The former Texas solicitor general and the son of a pastor, Cruz urged students to oppose those who would press secular priorities over Christian beliefs.
Roaming the stage in the cavernous basketball arena, Cruz said the health care law is exhibit A of secularism that poses a threat.
“Religious liberty has never been more under attack,” Cruz said.
Cruz, who last year led a partial government shutdown over the national health care law, took aim over legal action by the Obama administration against nuns who oppose covering birth control for employees.

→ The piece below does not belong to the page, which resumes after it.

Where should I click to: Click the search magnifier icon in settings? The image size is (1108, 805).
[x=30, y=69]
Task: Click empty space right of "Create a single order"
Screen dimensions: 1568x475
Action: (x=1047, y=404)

He also said business owners of faith are also being forced to provide health coverage that runs counter to their beliefs.
“So am I compelled to carry the gospel of freedom beyond my hometown,” Cruz said, quoting civil rights leader Martin Luther King to the gathering of students and faculty in the campus arena.

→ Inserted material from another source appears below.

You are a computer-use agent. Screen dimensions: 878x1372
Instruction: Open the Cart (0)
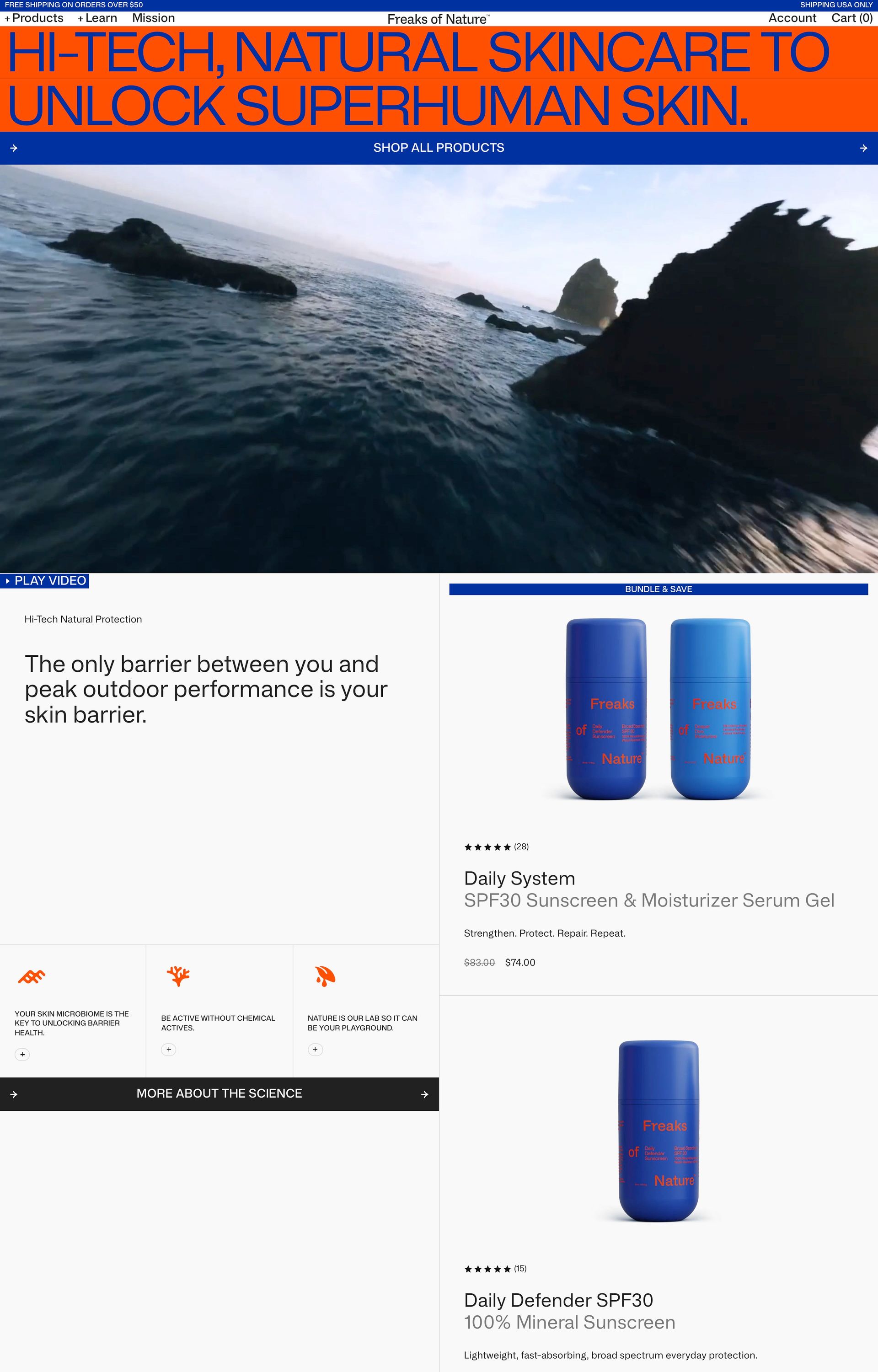point(852,18)
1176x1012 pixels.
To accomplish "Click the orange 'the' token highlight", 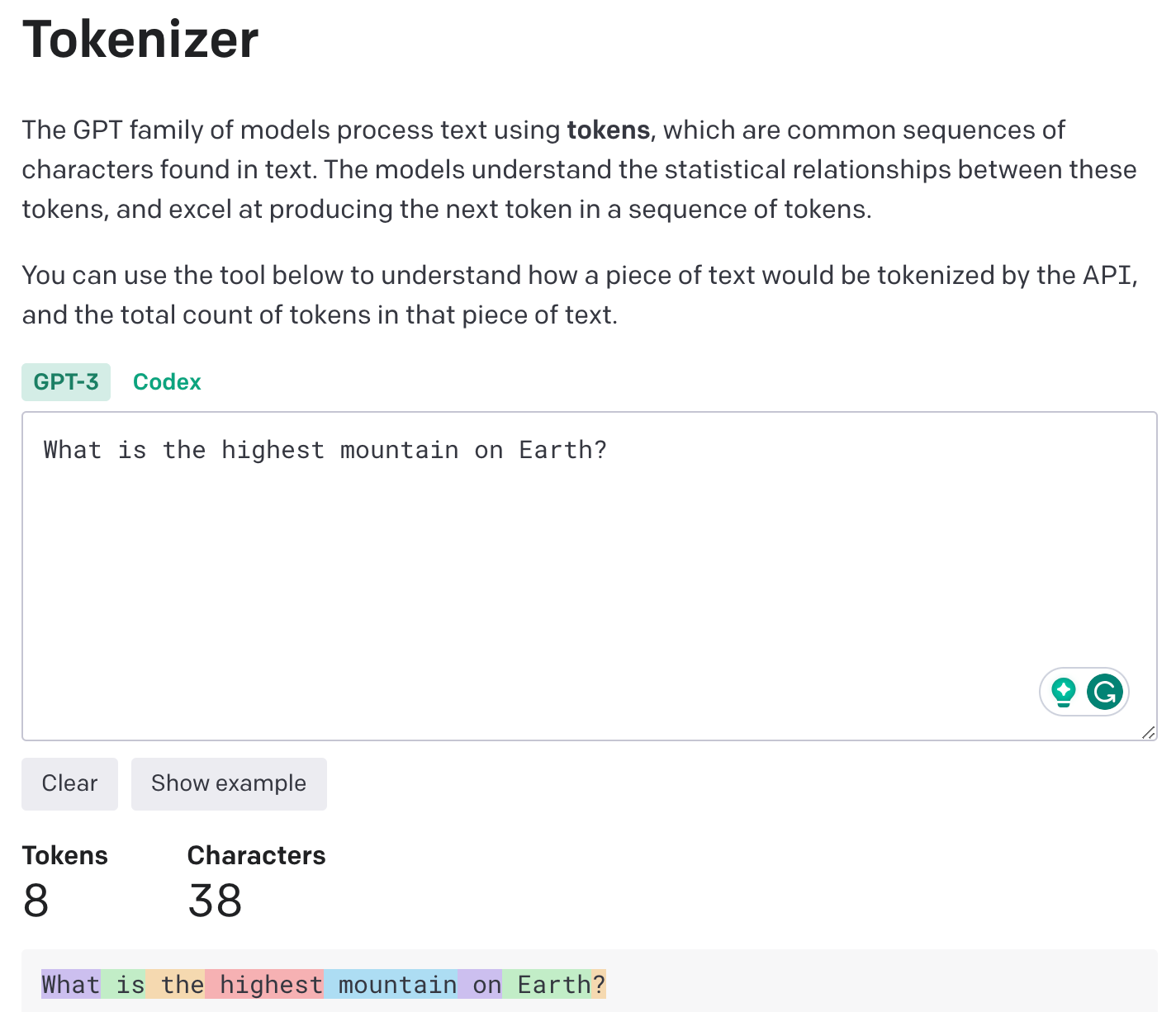I will coord(175,984).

Should he run, Cruz’s faith-centered message could help win him support from a key group.
“He’d get a very strong following almost immediately,” said Micah Nihart, a Liberty junior.

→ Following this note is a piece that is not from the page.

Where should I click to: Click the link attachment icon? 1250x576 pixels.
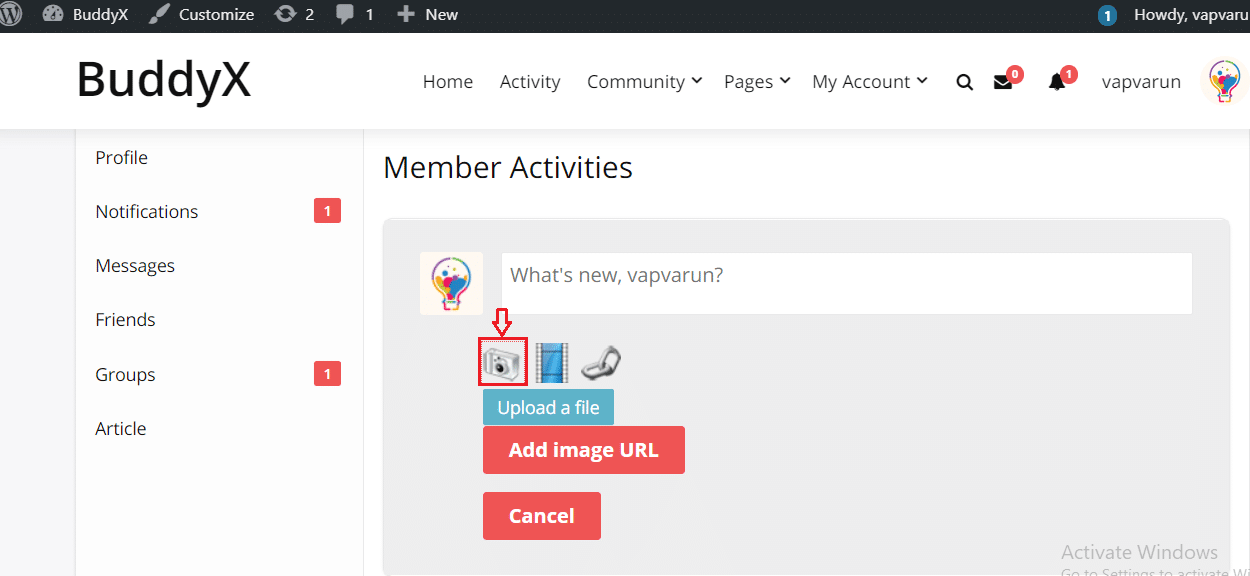pos(600,362)
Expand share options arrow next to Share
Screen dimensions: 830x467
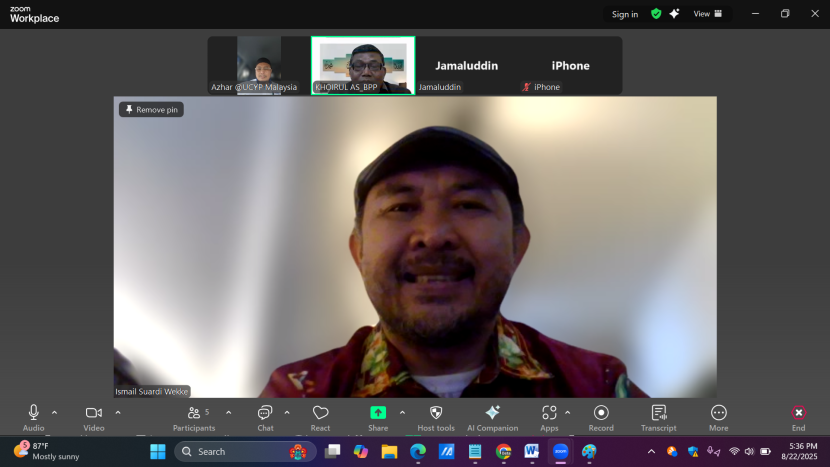(403, 412)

Cruz, a first-term senator, has been open about his Christian faith but has tended to focus publicly on constitutional and fiscal issues more than social ones. In recent weeks, he has not shied from social policy.
Last month, Cruz told an influential group of home-school advocates in Iowa that the United States was founded on Christian values. He also told a separate group of anti-abortion rights activists in Washington that they should not compromise on their beliefs.
In coming weeks, Cruz plans to speak to a “Freedom Summit” in New Hampshire, the early voting state, along with potential rivals Sen. Rand Paul of Kentucky and former Arkansas Gov. Mike Huckabee.
Cruz also plans to attend a Free Enterprise Foundation dinner a few days later at The Citadel in yet another early voting state, South Carolina.
The targeted outreach to different segments of the Republican Party is necessary if Cruz is going to expand his appeal beyond the tea party-aligned wings of the GOP that consider him among the favorites at this early stage of the 2016 contest.
Elliott reported from Washington.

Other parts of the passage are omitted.